Hoy, en relatos feministas urgentes, la crónica de un “borocotazo” anunciado.
Por Mariana Fernández Camacho
Mi hijo bostero se hizo de River. Y el tema se cerraría ahí, sin hacer espamento… si viviéramos en otro país, bajo otros códigos culturales, si el fútbol no le diera letra a muchas de las nefastas reglas de la masculinidad.
Para Martín fue una decisión más, de varias que va tomando a medida que crece: prefiere el jogging al jean, espaguetis con salsa rosa en vez de mostacholes, el rap al rock, la play a la tablet, la imprenta a la cursiva, y las vacaciones en el mar antes que el río.
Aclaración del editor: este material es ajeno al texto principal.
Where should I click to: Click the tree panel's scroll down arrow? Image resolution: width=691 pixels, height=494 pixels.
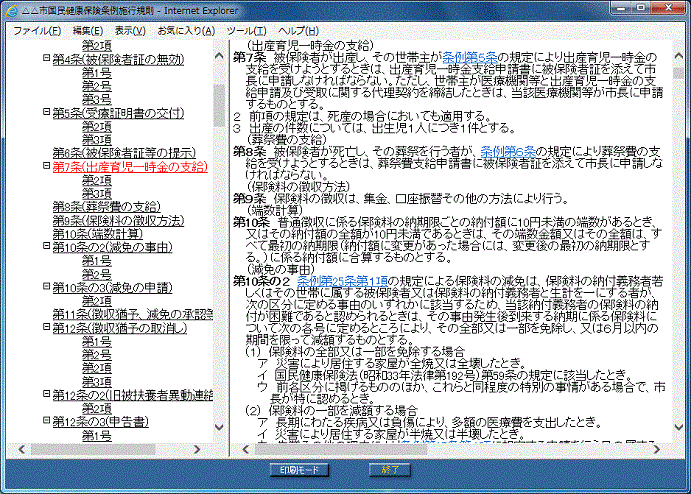click(219, 431)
Decenas de argumentos explican esta particular elección: un progenitor de Boca que da muestras de vida una vez al mes y por transferencia bancaria; poco y nada interés por la pelota; familiares maternos y amigos gallinas empecinados en recuperar al “perdido” cual estrategas de GOT; incipiente rebeldía pre-teen en puerta; y ganas de subirse al exitismo del Muñeco para alardear en el cole, entre otros. Así las cosas, que Martín decidiera hacerse de River fue casi la crónica de un “borocotazo” anunciado. Algo que terminó de decantar, y se consagró con una foto vestido de pies a cabeza de rojo y blanco.
Lo que no llegué a imaginar fueron las consecuencias de este salto en la paleta de colores. El magma de significaciones sociales que se pone en jaque cuando alguien decide no hacerse cargo de la (real) pesada herencia: padre-hijo/apellido camiseta.
Queridísimos compañeros de trabajo con caras preocupadas porque “con eso no se jode, negra” y dicen entender si el no-papá me manda a matar (como si yo fuera la responsable de cuidar su linaje futbolero). Un abuelo que imagina (y creo que justifica también) una próxima merma de la cuota alimentaria. Un ex novio que recibe orgulloso el volantazo del nene como el mayor logro de nuestro antiguo vínculo. Y hasta amistades que lo toman como la señal esperada de nuevos aires nac&pop a partir de diciembre.
En el fondo la anécdota podría resultar graciosa, si no fuera porque la única verdad es la realidad. Y la realidad es que en la era de los feminismos y la deconstrucción del macho, el fútbol en Argentina sigue delimitando la subjetividad masculina y la vida cotidiana de los varones. Una carga tediosa para aquellos pibes a los que no les mueve la brújula correr detrás de la redonda o que no se sienten interpelados por los cánones sagrados: “se nace y se muere con la misma camiseta”, “podés cambiar de novia o de país, pero nunca de equipo de fútbol”.
La pasión por el fútbol no es innata y el amor por los colores no se hereda. Se heredan las orejas grandes, los ojos verdes, la anemia del Mediterráneo y la tendencia a desarrollar hemorroides. Pero el amor por los colores no es una unidad del cromosoma, hay que militarlo… ejerciendo la paternidad por ejemplo. Sino, a llorar a la Iglesia.
La remanida deconstrucción, además, debería “ir por todo”. No pueden existir temas sobre los que sí deconstruirse y otros con los que mejor no meterse. La cofradía masculina esquizofrénica que juzga con vehemencia al par que se borró de la crianza pero se solidariza con el mismo ausente cuando “le cambian” el cuadro ya recontra fue, muchachos.
Mi hijo bostero se hizo de River y yo, su mamá luchona, entiendo y abrazo esa decisión.
Machirulos del fútbol, los espero. Vengan de a uno.